L’homme a, en effet, créé des appareils les plus performants : dans peu de temps, dans très peu de temps, qui sait, on aura acquis la capacité à se téléporter à l’aide des smartphones, mais notre appareil biologique et mental, notre corps, ainsi que la pensée qui y voit le jour et qui demeure avec une date de péremption, eux ne sont pas en pleine forme, bien au contraire.
Cette expérience-là du monde, ainsi décrite, force la main de l’artiste à faire justement ce genre de traits, fiévreux, afin que nous nous confrontions aussi, en conséquence, suivant leurs traces, avec une vérité démoniaque dévoilée. Mais la fin ne réside pas là non plus car dans l’art, quoi qu’il véhicule ou nous indique, et quelques soient ses moyens d’expression, il doit y avoir un éclair d’accalmie, une étincelle d’espoir, l’espoir comme principe. Je découvre ce principe-là dans deux signes symboliques forts et, en particulier, dans un geste humain immanent et tout aussi symbolique. C’est la tête qui domine dans tous les dessins de Lalic, une tête qui, quelle qu’elle soit, reste reconnaissable et entière, à l’œil agrandi, ce qui mène à la conclusion que notre pensée périssable et l’ordre moral qui est en nous, bien que meurtris pas des coups durs de l’époque moderne, ne sont pas perdus pour autant. Il y a ensuite le clou, bien pointu, qui s’enfonce tantôt dans la chair tantôt dans le vide, comme pour nous rappeler que le martyre n’est pas terminé, mais qu’il est l’état permanent de tout homme, à toutes les époques, sauf que dans la nôtre, il a une dimension supplémentaire : la dysharmonie millénaire du temps historique s’est déversée en nous en provoquant, par le biais des vases communicants capillaires, le déséquilibre de notre être. Mais, malgré cela, nous n’avons pas oublié d’explorer, de chercher notre salut et enfin, ou plutôt avant tout, nous n’avons pas oublié de jouer de façon créative.
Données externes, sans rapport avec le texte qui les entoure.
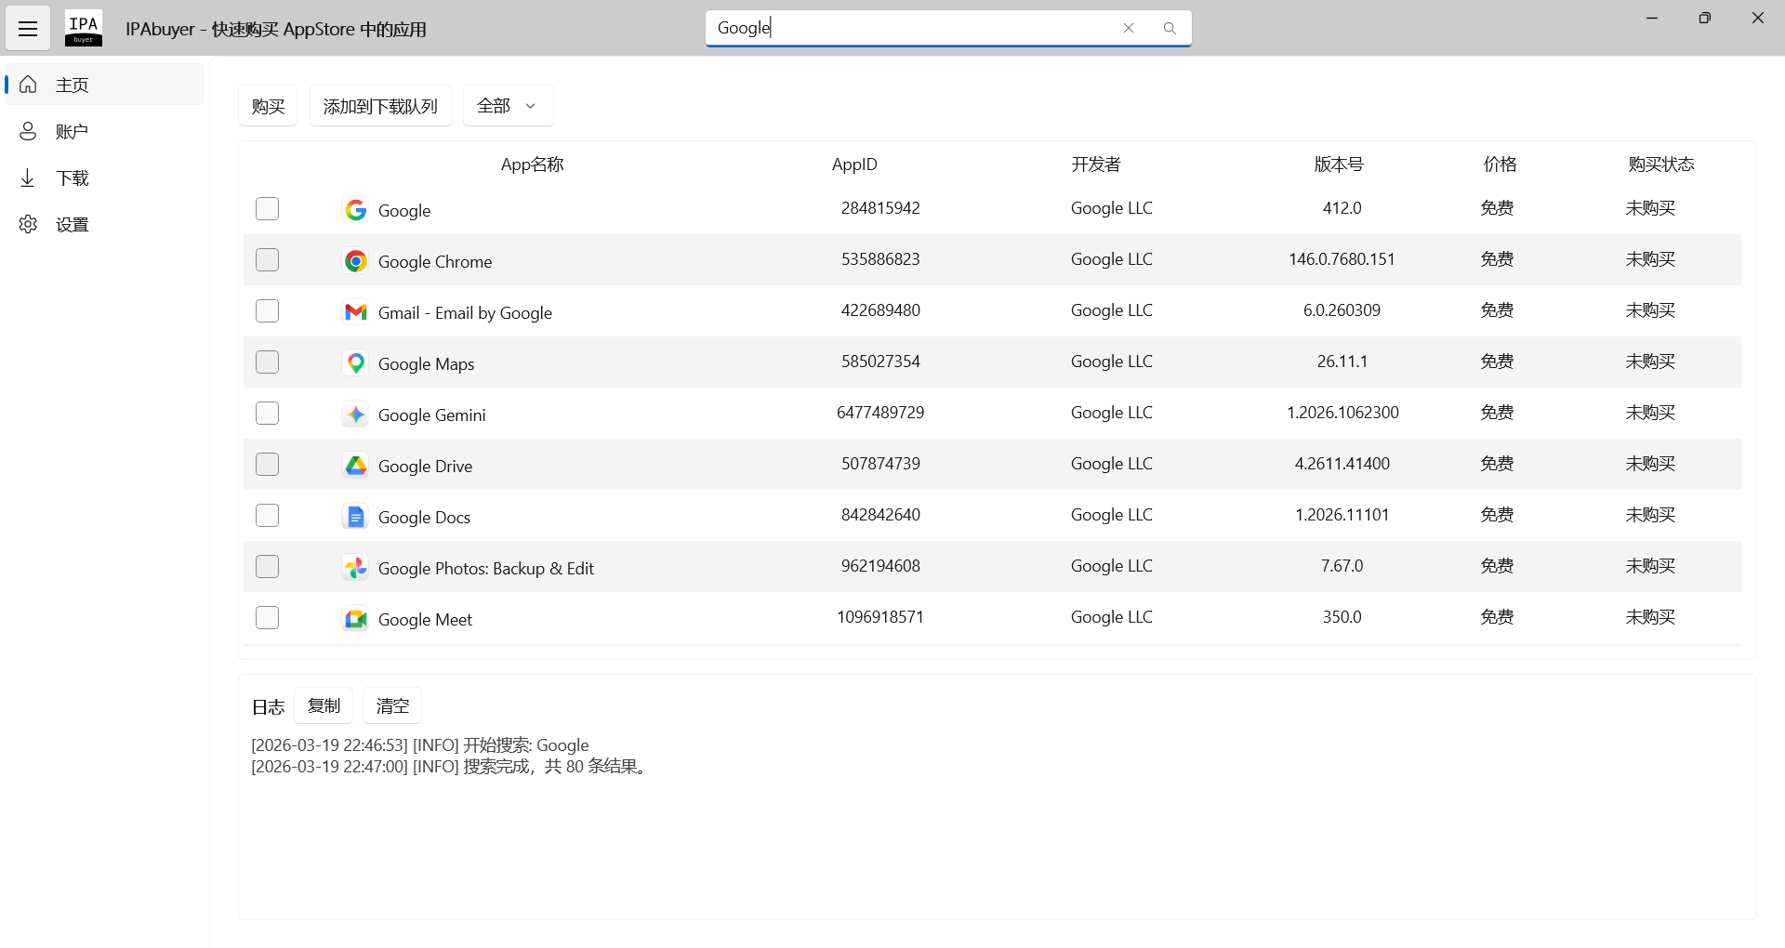
Task: Clear search text with X icon
Action: (x=1129, y=29)
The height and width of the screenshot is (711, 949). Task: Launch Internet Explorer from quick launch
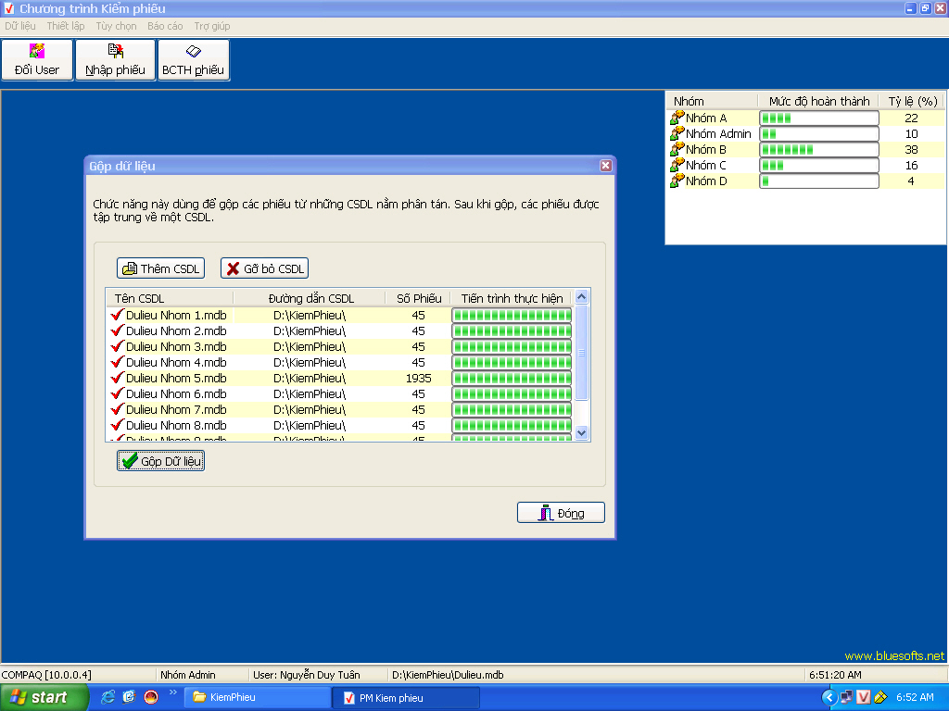click(x=108, y=697)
Bien évidemment, le jeu de Lalic qui ne se gêne pas de déformer sans merci, de démasquer toute sorte de paraître et qui fixe nos états d’âmes, notre détresse, les moments où nous sommes complètement désemparés, ainsi que l’anatomie qui y correspond, ce jeu demeure bien sombre, des plus noirs, mais cela reste – ô miracle ! – tout de même un jeu. Et tout jeu permet de se racheter.